Unhappy with the Groups' failure to take action, HowDark then published the bug on the bugtraq mailing-list. Malicious users found and exploited the vulnerability which led to the takedown of several phpBB-based bulletin boards and websites. Only then did the admins take notice and release a fix. Slowness to patch the vulnerability by end-users led to an implementation of the exploit in the Perl/Santy worm (read full article) which defaced upwards of 40,000 websites and bulletin boards within a few hours of its release.

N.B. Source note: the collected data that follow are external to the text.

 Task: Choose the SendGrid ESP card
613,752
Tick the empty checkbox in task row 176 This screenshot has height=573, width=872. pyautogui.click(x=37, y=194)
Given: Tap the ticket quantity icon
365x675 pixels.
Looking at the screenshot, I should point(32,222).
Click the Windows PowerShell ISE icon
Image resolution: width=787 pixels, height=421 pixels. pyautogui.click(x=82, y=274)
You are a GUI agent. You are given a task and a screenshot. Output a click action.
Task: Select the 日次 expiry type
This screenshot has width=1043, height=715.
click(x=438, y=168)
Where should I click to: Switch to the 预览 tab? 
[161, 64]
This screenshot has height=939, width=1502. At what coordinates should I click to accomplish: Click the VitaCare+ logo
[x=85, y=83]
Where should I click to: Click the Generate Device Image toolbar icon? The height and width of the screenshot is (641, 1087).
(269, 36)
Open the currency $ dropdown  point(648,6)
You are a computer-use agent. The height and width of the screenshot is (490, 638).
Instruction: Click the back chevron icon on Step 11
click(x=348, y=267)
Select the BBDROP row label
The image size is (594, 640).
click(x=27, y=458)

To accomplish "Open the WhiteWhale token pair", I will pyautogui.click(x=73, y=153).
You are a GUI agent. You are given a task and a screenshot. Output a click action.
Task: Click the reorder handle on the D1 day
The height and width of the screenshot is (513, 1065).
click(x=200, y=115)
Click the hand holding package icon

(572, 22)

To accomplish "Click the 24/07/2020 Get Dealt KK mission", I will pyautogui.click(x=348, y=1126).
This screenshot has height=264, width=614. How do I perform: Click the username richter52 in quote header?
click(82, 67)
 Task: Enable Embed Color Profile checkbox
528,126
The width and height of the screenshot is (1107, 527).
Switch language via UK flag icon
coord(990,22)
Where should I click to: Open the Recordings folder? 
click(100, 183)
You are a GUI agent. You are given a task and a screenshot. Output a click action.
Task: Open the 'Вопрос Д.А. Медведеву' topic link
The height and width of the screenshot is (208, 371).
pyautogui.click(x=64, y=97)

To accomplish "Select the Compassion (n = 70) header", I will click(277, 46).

===Protest Warrior incident===
On March 17, 2005, Jeremy Hammond, the founder of HackThisSite, was arrested following an FBI investigation into an alleged hacking of conservative political activist group Protest Warrior. His apartment was raided by the Chicago FBI, and all electronic equipment was seized. The federal government claimed that a select group of HackThisSite hackers gained access to the Protest Warrior user database, procured user credit-card information and conspired to run scripts that would automatically wire money to a slew of non-profit organizations. The plot was uncovered when a hacker said to have been disgruntled with the progress of the activities turned informant.

===Internal problems===
Administrators, developers, and moderators on HackThisSite are arranged in a democratic but highly anarchical fashion. This structure appears to work at most times. When disputes arise, however, loyalties tend to become very confusing. Therefore, HackThisSite has had a long history of administrators, developers, and moderators turning darkside or severely impairing or completely taking down the site.
In the last major attack to occur, several blackhat dissidents gained root-level access to the website and proceeded to "rm -rf" the entire site. Subsequently, HTS was down for months as a result.